** Task objective **
Look through the data below for the line with "This screenshot has width=760, height=507.", and transcribe it exactly together with each line after it up to and including the line with "420x236 pixels.". Give nothing else.

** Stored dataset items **
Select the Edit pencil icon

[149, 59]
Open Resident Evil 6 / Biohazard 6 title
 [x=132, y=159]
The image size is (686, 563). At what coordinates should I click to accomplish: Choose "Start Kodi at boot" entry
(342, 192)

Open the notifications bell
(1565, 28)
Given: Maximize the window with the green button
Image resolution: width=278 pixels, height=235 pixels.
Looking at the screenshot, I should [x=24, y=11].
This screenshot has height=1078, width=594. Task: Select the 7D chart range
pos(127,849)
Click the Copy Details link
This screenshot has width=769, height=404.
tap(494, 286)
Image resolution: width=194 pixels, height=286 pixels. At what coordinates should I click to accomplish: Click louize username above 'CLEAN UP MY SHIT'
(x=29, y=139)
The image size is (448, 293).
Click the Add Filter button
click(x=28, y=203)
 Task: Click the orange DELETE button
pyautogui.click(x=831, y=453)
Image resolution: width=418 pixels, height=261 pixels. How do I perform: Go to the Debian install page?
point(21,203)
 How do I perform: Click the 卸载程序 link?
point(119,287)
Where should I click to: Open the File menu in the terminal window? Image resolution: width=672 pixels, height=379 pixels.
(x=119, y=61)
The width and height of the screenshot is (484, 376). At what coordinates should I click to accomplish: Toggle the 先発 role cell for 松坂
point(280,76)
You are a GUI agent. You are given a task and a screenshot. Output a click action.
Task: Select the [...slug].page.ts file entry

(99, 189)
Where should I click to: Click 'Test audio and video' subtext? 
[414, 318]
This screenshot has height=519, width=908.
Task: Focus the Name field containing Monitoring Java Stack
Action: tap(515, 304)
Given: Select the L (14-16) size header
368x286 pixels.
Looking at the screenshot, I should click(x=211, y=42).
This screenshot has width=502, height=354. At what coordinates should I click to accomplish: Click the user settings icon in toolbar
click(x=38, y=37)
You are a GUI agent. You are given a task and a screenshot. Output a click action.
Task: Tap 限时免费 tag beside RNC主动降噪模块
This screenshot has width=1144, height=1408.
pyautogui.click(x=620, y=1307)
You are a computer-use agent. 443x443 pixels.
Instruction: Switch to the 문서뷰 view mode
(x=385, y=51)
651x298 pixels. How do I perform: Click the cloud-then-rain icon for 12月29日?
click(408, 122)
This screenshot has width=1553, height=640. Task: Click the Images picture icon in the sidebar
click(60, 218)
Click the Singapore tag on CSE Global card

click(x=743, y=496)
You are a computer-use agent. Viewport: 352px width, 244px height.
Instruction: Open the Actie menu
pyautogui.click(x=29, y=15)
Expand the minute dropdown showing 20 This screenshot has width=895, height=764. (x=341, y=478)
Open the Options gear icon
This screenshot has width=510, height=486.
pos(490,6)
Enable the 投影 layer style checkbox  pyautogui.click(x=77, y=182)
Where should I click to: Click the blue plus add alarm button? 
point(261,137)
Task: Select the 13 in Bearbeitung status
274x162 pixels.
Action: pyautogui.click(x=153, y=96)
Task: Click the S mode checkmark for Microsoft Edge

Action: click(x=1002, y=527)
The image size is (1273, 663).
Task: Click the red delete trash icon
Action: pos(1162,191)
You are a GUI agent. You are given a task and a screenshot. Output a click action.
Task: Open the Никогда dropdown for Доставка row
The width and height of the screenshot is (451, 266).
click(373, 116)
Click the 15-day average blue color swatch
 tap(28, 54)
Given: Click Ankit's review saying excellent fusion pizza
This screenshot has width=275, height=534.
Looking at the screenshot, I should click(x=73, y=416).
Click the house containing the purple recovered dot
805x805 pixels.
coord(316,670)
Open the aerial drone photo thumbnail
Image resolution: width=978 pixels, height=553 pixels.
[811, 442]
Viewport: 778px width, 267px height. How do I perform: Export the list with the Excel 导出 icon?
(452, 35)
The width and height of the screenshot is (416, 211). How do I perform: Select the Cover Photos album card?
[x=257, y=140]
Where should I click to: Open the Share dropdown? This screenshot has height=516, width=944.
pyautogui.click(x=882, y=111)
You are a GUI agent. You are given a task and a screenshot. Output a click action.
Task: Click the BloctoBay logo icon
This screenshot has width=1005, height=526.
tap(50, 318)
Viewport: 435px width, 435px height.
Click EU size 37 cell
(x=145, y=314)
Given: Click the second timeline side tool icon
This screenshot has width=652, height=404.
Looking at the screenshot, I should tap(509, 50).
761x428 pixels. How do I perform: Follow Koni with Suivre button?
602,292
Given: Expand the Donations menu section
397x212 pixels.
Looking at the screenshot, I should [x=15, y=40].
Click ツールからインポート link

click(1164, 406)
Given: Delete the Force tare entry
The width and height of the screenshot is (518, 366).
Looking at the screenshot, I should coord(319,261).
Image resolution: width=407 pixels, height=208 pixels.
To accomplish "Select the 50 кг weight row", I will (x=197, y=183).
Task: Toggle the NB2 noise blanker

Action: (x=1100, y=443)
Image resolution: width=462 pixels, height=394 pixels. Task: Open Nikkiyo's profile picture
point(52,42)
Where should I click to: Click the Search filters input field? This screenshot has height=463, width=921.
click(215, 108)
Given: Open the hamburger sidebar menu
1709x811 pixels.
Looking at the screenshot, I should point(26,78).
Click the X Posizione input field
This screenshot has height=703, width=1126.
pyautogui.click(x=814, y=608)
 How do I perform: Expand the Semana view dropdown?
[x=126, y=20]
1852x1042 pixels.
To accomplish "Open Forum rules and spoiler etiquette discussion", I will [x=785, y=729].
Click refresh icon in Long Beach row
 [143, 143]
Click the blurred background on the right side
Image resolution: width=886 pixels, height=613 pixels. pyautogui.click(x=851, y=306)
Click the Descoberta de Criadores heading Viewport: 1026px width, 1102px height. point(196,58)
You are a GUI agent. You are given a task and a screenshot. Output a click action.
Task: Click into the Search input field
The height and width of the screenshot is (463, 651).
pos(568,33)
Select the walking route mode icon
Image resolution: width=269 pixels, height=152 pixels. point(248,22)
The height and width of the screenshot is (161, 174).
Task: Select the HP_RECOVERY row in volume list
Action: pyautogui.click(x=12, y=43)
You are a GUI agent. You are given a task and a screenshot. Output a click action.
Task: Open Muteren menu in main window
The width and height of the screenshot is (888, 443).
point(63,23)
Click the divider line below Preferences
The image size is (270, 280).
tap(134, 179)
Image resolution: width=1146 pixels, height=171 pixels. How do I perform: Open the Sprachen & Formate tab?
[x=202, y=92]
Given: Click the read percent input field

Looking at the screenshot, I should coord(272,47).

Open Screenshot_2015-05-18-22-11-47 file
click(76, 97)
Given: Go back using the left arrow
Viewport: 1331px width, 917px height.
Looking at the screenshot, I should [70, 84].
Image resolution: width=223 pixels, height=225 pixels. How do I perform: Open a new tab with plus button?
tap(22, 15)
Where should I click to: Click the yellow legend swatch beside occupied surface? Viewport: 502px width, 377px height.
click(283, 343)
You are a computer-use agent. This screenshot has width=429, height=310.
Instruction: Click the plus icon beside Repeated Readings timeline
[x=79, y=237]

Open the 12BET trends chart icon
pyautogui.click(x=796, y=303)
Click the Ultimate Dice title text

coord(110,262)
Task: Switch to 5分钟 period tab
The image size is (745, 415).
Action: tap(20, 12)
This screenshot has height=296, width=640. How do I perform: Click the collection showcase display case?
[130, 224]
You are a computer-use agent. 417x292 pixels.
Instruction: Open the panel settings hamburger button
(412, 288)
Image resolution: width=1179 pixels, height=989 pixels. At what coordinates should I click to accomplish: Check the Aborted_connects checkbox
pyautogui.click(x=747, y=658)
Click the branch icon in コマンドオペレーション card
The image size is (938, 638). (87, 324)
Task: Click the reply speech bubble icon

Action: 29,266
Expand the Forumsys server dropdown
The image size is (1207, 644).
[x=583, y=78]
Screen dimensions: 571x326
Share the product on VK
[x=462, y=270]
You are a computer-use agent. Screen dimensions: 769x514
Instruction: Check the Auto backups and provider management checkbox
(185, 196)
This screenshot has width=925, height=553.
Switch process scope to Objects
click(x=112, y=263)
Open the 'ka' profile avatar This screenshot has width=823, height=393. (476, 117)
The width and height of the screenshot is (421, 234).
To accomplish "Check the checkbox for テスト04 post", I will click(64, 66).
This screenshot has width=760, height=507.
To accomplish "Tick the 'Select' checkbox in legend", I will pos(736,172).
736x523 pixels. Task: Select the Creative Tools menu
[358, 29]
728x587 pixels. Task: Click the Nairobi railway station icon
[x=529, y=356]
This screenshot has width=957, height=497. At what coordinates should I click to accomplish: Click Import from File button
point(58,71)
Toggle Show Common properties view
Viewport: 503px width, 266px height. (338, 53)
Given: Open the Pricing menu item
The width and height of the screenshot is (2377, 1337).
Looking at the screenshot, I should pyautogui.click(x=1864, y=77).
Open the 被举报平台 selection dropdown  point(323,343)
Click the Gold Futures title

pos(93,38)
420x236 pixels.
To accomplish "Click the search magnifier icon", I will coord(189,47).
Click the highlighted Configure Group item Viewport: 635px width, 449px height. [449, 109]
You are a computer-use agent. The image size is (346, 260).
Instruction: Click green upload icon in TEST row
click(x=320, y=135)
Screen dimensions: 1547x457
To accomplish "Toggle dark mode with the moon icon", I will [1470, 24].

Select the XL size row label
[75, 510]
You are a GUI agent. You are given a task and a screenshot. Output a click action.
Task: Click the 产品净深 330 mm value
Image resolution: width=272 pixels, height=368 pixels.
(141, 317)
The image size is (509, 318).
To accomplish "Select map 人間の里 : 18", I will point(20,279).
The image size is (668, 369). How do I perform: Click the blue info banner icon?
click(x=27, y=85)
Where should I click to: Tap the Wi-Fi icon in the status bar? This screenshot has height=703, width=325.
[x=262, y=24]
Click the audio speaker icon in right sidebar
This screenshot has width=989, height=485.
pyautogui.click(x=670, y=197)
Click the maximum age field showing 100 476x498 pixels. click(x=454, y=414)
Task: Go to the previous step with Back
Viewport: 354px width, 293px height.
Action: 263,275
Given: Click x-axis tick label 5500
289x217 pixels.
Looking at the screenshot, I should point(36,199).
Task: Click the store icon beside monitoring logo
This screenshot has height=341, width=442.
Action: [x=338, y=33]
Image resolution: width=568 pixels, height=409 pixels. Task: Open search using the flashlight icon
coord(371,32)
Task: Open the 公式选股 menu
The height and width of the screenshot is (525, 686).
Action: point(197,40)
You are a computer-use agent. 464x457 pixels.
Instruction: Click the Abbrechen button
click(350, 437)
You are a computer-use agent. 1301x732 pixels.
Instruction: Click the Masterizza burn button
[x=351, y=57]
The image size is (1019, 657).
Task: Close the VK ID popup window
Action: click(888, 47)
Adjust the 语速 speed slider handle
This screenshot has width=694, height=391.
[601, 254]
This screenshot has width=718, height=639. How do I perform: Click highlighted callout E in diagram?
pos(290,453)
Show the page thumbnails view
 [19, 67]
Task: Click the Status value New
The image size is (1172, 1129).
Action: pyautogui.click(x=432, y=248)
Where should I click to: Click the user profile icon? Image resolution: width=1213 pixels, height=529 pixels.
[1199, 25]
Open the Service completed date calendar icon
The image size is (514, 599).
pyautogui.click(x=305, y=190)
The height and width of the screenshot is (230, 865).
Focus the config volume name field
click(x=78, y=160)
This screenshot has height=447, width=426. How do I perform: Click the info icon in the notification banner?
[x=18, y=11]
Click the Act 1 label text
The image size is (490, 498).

** Written response **
This screenshot has width=760, height=507.
To accomplish "Tick the 'Select' checkbox in legend", I will pos(736,172).
736x523 pixels. Task: Select the Creative Tools menu
[358, 29]
728x587 pixels. Task: Click the Nairobi railway station icon
[x=529, y=356]
This screenshot has width=957, height=497. At what coordinates should I click to accomplish: Click Import from File button
point(58,71)
Toggle Show Common properties view
Viewport: 503px width, 266px height. (338, 53)
Given: Open the Pricing menu item
The width and height of the screenshot is (2377, 1337).
Looking at the screenshot, I should pyautogui.click(x=1864, y=77).
Open the 被举报平台 selection dropdown  point(323,343)
Click the Gold Futures title

pos(93,38)
420x236 pixels.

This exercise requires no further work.